あなたに呪いを差し上げましょう(短編)
わざと着替えたのか。それとも、本来の身分を隠すためにわざとこのような格好をしているのか。


そういえば、遠目からでも仕立てのよさがうかがえる、かもしれない。


あまり服に詳しくないのが歯がゆかった。


あちらは紋章を外しているけれど、こちらもヴェールをかぶっているので、薄布越しではよく分からないだろう。

ドレスは目立つ色でもないし、暗がりでははっきり色を見て取れないはず。


……どちらも相手が誰か分からないなんて、まるでこの場だけ仮面舞踏会の会場みたいだわ、とぼんやり思った。

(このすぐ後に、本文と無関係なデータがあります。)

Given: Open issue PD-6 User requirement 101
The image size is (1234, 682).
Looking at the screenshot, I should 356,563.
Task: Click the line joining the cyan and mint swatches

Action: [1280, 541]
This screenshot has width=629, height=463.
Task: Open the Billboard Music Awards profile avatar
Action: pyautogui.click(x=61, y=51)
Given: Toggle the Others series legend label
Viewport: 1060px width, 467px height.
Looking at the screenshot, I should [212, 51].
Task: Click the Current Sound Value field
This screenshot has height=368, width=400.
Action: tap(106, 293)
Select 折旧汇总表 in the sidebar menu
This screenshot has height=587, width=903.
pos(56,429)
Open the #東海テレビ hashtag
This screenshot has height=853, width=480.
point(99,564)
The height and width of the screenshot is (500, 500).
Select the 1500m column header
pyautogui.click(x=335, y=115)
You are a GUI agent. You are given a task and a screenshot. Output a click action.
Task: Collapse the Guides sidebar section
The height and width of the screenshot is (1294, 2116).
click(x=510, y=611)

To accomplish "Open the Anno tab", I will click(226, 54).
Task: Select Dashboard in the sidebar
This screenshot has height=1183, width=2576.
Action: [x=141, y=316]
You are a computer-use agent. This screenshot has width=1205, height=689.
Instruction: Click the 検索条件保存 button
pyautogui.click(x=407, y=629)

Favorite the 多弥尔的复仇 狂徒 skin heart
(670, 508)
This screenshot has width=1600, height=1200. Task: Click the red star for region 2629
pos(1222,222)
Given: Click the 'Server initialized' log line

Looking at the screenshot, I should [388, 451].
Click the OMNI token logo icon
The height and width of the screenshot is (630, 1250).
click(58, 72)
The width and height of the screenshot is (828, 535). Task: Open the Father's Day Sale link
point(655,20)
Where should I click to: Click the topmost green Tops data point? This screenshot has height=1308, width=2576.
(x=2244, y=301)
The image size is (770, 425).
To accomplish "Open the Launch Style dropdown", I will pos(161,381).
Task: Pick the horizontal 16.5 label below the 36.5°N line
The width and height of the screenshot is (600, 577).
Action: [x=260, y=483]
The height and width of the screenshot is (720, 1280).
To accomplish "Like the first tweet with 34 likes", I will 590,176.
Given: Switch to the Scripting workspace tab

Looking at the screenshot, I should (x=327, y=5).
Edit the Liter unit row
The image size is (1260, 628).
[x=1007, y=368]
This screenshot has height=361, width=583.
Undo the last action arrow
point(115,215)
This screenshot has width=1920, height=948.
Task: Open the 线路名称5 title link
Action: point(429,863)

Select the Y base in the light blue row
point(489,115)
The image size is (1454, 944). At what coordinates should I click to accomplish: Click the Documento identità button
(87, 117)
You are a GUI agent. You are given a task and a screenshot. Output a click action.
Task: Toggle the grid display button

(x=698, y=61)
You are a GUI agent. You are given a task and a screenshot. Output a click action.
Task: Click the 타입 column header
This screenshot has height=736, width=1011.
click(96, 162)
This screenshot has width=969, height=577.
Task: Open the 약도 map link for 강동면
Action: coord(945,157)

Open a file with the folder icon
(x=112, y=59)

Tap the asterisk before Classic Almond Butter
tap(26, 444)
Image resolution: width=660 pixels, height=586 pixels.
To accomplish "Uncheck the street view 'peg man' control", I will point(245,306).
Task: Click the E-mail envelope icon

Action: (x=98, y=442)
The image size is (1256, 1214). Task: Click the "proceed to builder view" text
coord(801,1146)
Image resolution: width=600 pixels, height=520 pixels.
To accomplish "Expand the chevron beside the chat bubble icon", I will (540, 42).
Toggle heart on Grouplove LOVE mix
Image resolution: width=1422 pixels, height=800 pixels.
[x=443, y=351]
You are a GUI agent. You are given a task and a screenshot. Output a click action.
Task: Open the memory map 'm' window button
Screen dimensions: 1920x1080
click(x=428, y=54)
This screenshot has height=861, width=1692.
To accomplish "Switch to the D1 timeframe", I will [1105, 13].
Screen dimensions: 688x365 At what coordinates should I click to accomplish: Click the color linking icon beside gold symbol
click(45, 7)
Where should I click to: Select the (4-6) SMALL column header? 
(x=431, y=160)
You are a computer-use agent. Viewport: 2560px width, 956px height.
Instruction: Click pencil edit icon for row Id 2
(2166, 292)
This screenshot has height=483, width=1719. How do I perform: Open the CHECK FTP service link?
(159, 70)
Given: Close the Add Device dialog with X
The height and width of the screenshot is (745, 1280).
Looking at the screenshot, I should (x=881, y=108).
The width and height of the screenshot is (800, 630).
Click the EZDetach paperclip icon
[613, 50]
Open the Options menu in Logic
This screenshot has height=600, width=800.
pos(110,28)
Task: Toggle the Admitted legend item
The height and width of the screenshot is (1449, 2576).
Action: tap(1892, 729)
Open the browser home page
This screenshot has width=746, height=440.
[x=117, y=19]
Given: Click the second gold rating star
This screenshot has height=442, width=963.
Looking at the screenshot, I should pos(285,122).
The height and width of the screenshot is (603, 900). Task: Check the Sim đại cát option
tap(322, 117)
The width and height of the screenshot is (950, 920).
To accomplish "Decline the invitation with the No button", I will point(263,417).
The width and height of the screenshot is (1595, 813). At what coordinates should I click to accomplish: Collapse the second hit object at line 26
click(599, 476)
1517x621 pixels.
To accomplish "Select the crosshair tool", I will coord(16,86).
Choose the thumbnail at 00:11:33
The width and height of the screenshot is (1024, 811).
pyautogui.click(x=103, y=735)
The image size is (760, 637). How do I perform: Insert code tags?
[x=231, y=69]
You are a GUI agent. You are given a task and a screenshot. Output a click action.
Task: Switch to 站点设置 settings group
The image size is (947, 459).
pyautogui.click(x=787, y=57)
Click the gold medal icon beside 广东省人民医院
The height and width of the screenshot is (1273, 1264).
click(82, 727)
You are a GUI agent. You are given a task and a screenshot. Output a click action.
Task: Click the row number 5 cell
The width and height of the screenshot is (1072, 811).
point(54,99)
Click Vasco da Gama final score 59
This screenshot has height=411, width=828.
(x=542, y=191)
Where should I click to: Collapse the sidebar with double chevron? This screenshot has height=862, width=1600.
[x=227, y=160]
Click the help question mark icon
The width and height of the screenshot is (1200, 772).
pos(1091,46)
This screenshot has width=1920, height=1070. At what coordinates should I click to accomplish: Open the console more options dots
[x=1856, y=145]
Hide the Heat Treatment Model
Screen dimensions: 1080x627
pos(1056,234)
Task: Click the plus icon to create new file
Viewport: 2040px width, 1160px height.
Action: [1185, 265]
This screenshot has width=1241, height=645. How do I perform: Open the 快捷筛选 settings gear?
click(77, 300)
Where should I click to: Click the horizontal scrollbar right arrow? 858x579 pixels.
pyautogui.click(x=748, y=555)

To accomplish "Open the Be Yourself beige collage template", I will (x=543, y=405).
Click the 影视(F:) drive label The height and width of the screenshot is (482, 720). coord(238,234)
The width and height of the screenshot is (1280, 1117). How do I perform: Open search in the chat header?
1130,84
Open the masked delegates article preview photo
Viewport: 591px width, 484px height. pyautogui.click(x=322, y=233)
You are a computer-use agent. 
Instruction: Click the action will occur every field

ヴェールは髪の色を隠し、向けられる視線を遮るため。目が合えば呪われるなどという噂を内心信じているらしい子爵に挨拶するときは、必ずかぶる。


話せば呪われる。名前を呼べば呪われる。


口さがない噂話は際限を知らず、わたくしはいつも無口で無表情のまま、うつむいていなければいけなかった。

ヴェールを取ることは許されなかった。


この身分が高そうな方に、淑女たるもの、本当は名乗ったり礼をしたりしなくてはいけないはずだ。


でも、今はせっかく薄暗い。髪色が分からなければあの呪われ令嬢だと分かられないかもしれない。


聞かれるまでは、極力話したくないと思った。